──────── SOURCE INFORMATION

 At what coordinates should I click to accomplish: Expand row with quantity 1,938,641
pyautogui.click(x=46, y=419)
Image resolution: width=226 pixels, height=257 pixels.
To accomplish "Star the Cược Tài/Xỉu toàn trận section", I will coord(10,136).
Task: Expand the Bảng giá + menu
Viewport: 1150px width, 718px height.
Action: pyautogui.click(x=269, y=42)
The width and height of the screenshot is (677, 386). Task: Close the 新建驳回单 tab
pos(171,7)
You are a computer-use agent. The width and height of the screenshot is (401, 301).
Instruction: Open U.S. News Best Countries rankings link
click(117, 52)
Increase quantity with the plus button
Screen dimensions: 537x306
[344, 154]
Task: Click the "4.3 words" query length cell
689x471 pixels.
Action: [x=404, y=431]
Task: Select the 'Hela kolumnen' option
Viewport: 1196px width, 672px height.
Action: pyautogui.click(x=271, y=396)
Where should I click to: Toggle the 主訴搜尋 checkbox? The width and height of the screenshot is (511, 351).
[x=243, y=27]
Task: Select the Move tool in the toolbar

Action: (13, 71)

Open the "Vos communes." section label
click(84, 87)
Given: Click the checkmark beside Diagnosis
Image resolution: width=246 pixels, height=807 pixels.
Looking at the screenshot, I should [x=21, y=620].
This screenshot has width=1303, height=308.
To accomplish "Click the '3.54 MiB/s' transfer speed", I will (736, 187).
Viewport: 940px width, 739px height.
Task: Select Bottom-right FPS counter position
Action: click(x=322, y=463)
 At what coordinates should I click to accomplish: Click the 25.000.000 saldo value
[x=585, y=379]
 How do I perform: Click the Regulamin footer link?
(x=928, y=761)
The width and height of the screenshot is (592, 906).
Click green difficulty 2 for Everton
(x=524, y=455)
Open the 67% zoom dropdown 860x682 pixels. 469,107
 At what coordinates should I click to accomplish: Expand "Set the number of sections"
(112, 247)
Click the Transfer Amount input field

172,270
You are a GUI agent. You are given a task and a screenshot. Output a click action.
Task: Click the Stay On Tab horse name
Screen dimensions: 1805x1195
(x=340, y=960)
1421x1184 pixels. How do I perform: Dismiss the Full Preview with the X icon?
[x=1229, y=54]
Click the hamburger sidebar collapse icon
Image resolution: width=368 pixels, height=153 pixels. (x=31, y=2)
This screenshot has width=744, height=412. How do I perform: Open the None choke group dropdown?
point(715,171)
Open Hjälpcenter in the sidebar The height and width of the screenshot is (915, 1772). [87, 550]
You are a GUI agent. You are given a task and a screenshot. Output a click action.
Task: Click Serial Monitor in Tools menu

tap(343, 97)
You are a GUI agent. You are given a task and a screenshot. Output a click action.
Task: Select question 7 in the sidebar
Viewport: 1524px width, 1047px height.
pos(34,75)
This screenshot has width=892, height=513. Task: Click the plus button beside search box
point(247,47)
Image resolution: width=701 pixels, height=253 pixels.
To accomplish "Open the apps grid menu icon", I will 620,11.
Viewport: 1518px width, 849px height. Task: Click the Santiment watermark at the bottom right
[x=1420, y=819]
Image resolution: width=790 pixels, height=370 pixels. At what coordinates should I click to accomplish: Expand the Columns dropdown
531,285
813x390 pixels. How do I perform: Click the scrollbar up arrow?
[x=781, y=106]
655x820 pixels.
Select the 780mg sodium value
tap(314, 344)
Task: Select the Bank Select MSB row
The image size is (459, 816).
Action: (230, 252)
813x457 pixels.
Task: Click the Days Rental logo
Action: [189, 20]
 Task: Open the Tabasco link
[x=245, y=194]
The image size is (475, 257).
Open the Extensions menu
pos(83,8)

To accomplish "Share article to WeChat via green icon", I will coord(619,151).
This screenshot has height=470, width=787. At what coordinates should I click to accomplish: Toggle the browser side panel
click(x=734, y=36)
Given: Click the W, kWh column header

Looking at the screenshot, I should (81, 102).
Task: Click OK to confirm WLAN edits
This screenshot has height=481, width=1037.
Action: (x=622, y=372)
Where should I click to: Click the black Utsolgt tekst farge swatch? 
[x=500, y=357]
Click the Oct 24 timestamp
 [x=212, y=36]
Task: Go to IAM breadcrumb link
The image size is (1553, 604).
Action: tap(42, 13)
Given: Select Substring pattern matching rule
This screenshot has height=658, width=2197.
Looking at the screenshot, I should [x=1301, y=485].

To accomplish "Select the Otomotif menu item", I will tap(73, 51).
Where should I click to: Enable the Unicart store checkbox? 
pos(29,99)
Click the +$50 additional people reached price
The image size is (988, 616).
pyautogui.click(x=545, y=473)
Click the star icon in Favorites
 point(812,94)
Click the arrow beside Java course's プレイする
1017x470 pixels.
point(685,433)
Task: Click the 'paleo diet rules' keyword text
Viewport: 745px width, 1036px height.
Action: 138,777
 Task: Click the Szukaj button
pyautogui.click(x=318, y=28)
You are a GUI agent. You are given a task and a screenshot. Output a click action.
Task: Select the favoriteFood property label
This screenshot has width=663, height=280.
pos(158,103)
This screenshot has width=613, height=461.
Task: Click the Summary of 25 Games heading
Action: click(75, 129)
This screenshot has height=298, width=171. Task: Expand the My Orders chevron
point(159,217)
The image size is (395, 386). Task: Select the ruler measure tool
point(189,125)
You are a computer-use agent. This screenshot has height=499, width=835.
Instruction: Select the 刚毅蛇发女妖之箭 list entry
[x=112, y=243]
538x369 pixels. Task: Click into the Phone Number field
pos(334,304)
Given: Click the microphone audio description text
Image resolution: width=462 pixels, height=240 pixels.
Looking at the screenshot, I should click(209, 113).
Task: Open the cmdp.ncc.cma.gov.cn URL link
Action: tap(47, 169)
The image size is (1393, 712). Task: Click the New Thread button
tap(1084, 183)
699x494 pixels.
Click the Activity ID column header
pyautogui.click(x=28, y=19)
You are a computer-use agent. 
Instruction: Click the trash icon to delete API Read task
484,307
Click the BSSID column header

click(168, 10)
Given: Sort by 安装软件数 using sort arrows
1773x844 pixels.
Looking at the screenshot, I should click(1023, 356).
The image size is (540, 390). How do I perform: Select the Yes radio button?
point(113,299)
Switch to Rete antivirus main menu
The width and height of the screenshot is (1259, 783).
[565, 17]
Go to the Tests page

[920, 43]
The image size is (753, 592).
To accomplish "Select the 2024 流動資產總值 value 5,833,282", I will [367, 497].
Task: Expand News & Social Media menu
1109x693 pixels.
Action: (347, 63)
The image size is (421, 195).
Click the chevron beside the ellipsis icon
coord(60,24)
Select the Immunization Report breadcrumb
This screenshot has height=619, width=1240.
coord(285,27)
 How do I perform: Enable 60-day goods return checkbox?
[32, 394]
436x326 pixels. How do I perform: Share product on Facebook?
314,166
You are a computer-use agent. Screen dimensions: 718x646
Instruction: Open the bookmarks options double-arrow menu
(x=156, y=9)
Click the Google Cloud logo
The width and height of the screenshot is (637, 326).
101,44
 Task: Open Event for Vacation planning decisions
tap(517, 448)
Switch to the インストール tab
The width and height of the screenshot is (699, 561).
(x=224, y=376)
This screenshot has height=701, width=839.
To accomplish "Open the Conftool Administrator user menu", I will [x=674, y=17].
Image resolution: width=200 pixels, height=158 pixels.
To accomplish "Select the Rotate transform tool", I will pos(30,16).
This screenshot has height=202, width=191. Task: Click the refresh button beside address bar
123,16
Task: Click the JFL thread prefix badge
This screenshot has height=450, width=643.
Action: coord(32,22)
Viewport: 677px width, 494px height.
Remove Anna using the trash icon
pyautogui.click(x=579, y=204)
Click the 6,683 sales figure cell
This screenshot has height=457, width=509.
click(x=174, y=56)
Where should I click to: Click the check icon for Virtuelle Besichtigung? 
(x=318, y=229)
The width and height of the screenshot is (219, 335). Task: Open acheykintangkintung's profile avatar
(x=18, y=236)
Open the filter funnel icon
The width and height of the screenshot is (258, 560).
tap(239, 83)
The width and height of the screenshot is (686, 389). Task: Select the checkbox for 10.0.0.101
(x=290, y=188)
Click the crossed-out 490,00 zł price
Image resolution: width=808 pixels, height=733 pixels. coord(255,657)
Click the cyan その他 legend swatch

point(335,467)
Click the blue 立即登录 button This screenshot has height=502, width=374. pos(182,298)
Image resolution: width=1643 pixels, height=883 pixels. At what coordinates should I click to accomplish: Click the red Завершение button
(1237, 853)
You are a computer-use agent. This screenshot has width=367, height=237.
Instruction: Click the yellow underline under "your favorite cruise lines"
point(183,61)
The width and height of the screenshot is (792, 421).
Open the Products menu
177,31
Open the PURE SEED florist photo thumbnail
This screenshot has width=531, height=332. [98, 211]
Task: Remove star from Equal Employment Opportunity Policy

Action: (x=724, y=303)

────────────────

## WHAT TO WORK ON
Beginning with the line containing "The image size is (540, 390)." in the material above, copy every line exactly until you have copied the line containing "The image size is (421, 195).".

## OUTPUT FOR THIS EXERCISE
The image size is (540, 390). How do I perform: Select the Yes radio button?
point(113,299)
Switch to Rete antivirus main menu
The width and height of the screenshot is (1259, 783).
[565, 17]
Go to the Tests page

[920, 43]
The image size is (753, 592).
To accomplish "Select the 2024 流動資產總值 value 5,833,282", I will [367, 497].
Task: Expand News & Social Media menu
1109x693 pixels.
Action: (347, 63)
The image size is (421, 195).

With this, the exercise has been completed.